Linnea Andersson, a 15-year-old sophomore at Wiscasset Middle High School, is set to travel to Germany this summer for a selective exchange program.
Andersson will stay in Germany for over nine months as part of the Congress-Bundestag Youth Exchange, a dynamic and immersive exchange program jointly offered by the U.S. and German governments.
Andersson said by email that the opportunity is going to change her life.
“Finding out I got in was the happiest moment for me. I was in tears of happiness, for me this was my long term dream coming true,” Andersson said.
She said she is both excited and nervous for the opportunity, as it will be the first time she has been away from home and on her own for that amount of time.
“Now it’s settling in that I’m not going to see my parents and my friends or important people in my life for such a long time,” Andersson said.
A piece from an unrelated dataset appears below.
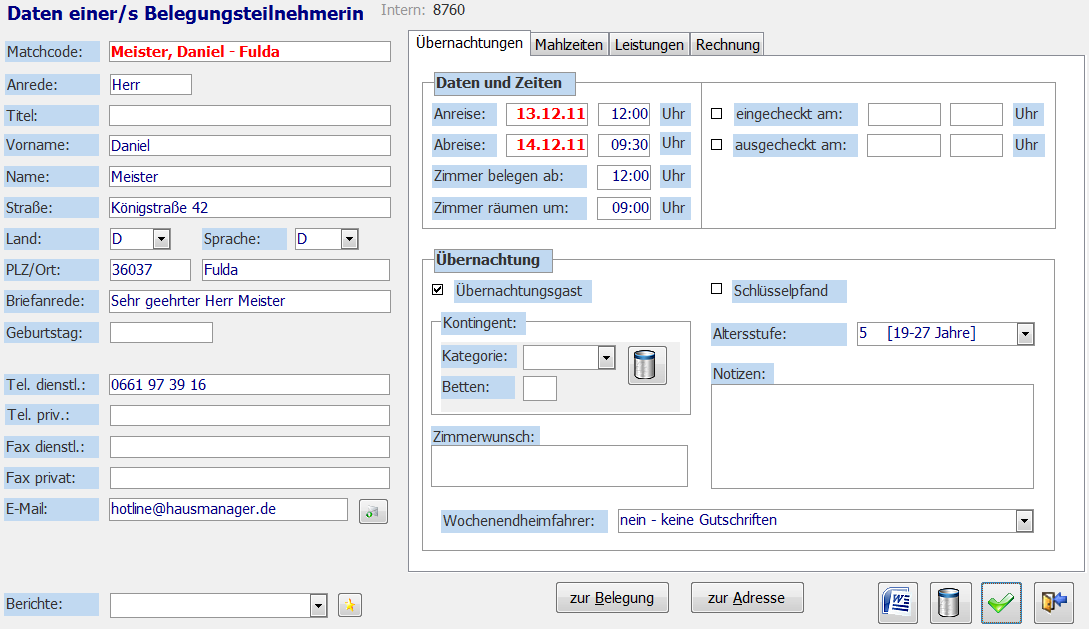Click the bottom trash can delete icon
The height and width of the screenshot is (629, 1089).
click(950, 602)
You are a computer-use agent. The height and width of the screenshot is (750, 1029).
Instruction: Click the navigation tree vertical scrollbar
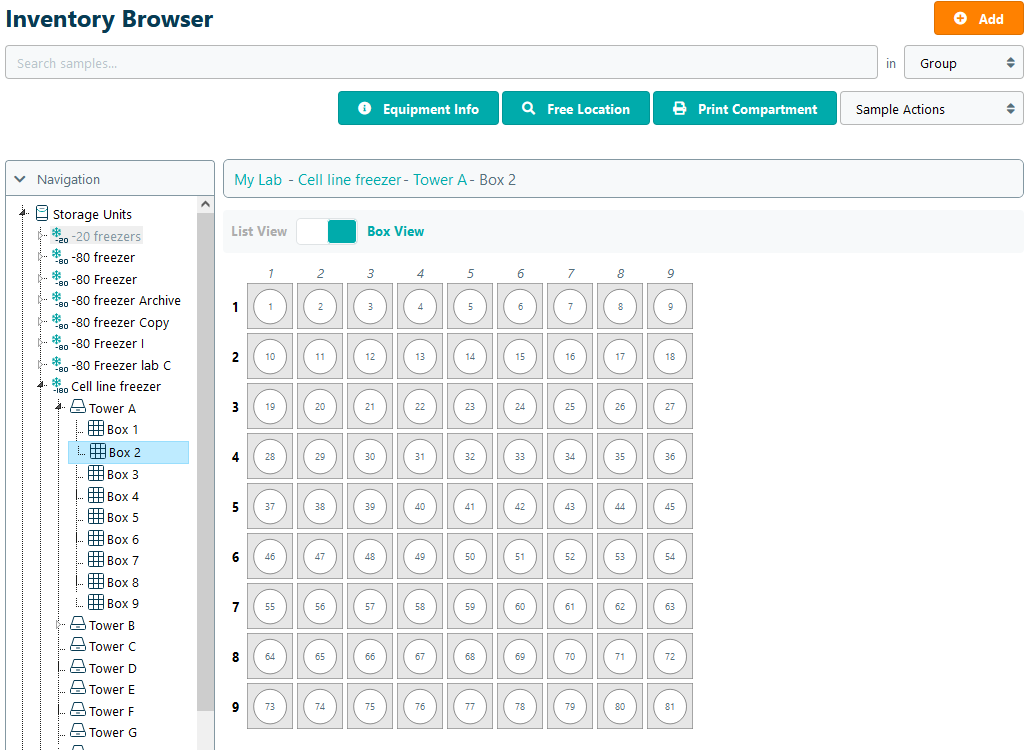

She said the program has a less than 2% acceptance rate and accepted only three people from Maine this year. She has always wanted to participate in the youth exchange ever since she found out about it in eighth grade.
“You’re supposed to be a youth ambassador to your country,” Andersson said.
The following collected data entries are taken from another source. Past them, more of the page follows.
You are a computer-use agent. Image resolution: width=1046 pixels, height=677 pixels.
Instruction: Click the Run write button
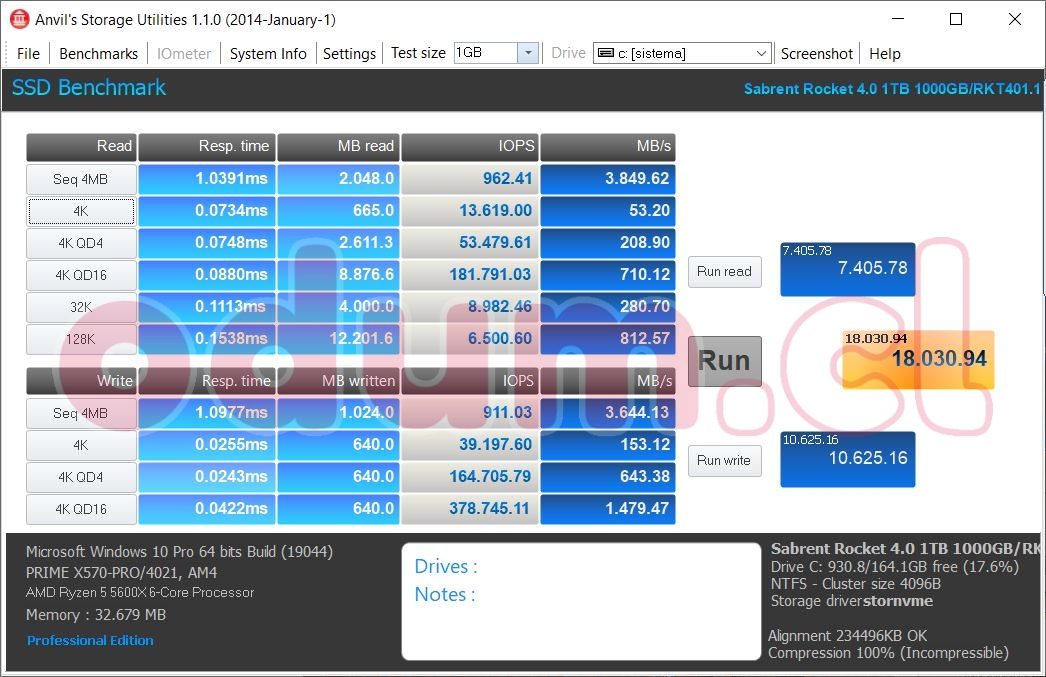724,460
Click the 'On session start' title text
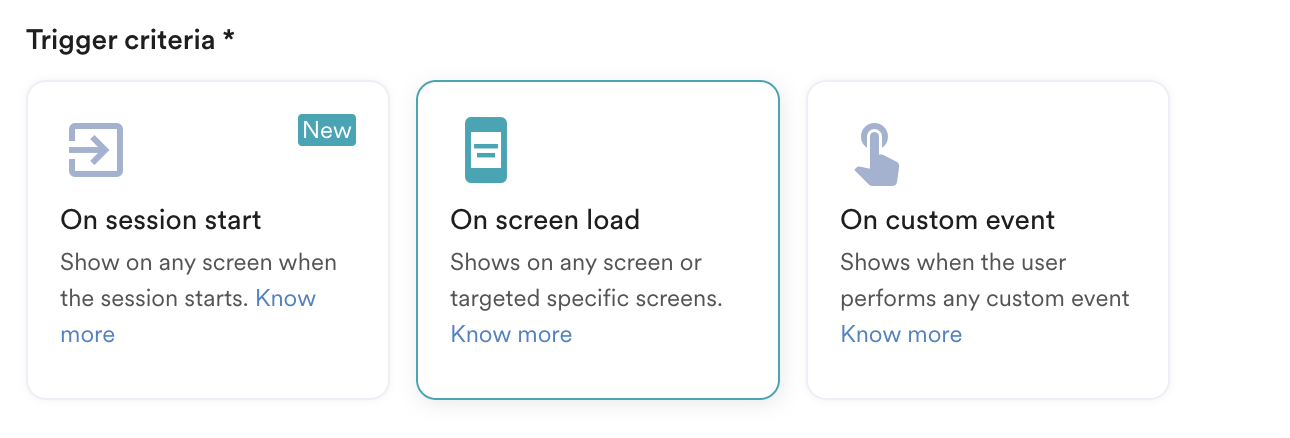The image size is (1290, 438). coord(160,219)
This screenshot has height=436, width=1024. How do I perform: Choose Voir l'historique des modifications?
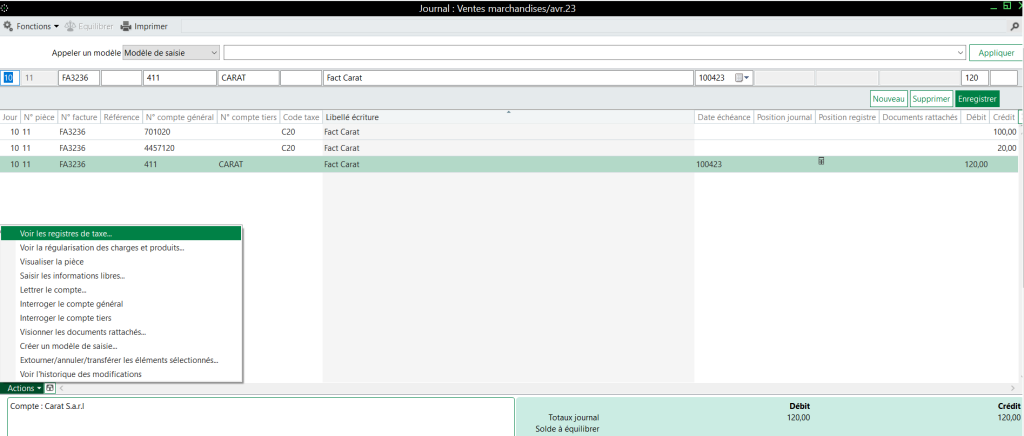80,374

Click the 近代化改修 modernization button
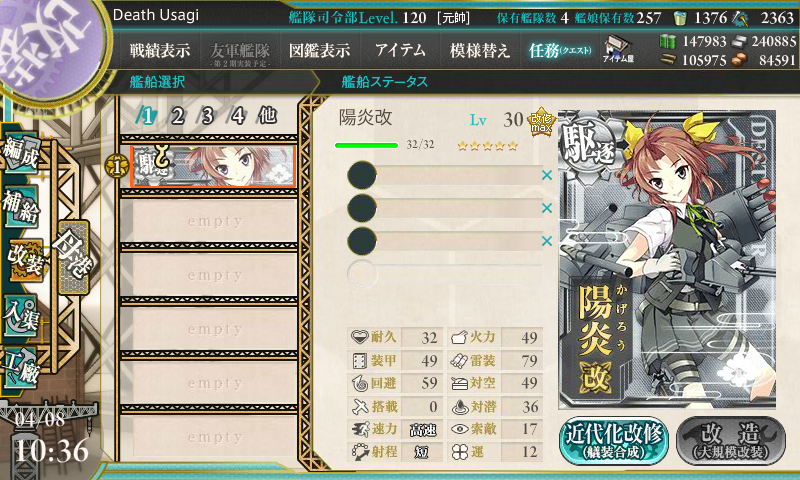tap(614, 441)
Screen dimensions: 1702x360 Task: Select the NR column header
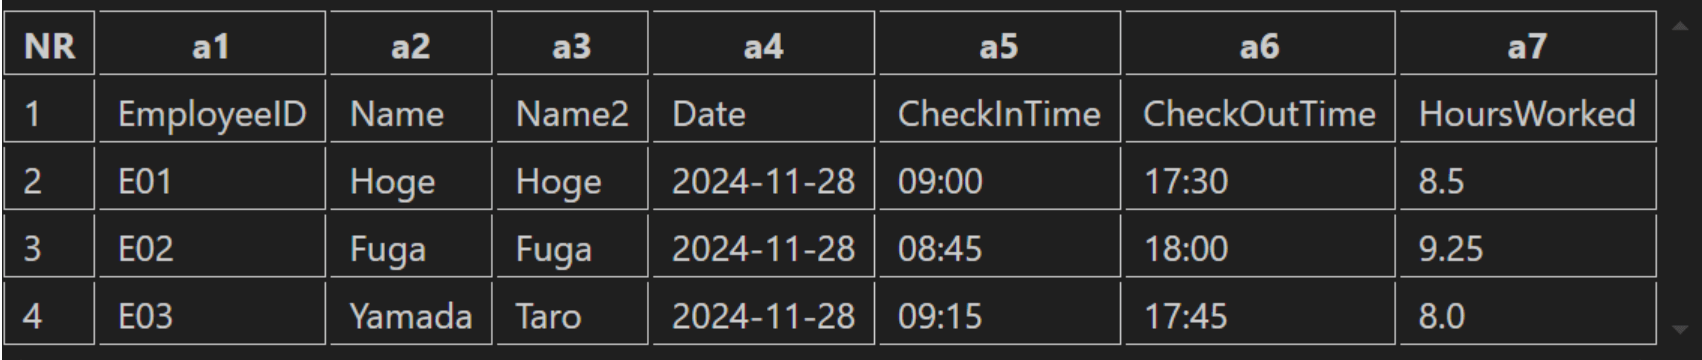tap(49, 44)
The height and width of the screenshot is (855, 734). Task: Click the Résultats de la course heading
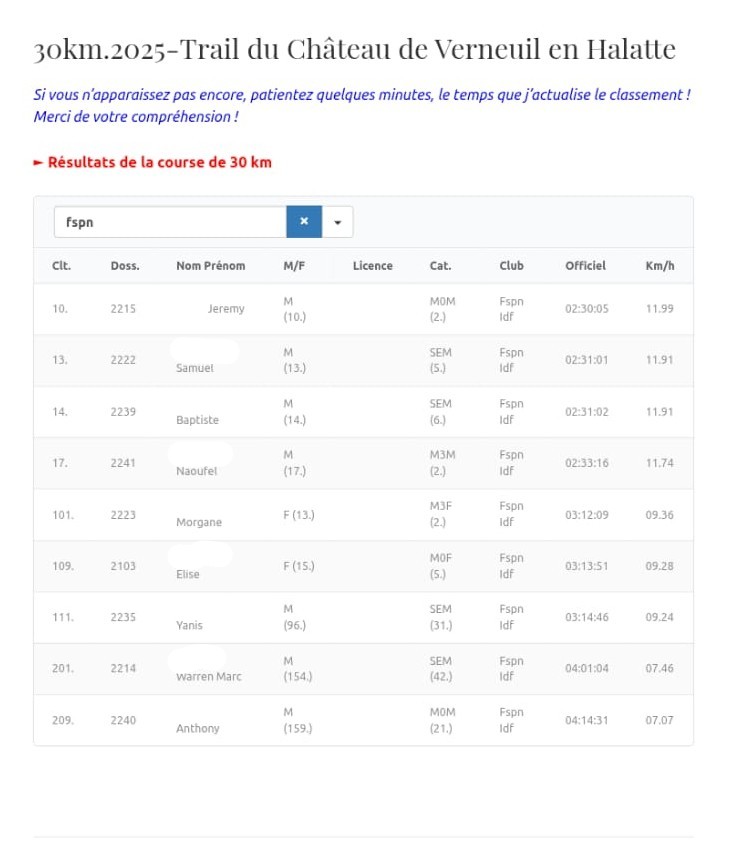[152, 162]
Andersson grew up in Wiscasset. She said she has some experience with traveling to Sweden, where her father is from.
She enjoys participating in track, volunteering, and swimming and working as a lifeguard at the Wiscasset Parks and Recreation building. Andersson is on the high school swim team, The Unsinkables.
But playing trumpet is her passion, something she has been doing for six years.
“I spend a lot of time playing my trumpet,” Andersson said.
She has recently upgraded instruments and has started learning the technique of jazz improvisation, considering trumpet playing as a career.
“There’s a whole method to it,” Andersson said.
Andersson believes her essays were a strong part of her application for the Congress-Bundestag Youth Exchange, particularly the essay describing her three weeks on the Appalachian Trail in the 100 Mile Wilderness with Chewonki.
She also thinks her leadership skills and initiative shown during a group interview helped cement her place in the program.
“I never said ‘if I get in,’ I always said ‘when I’m in Germany, before I even knew,” Andersson said. “I wanted to be positive about the situation.”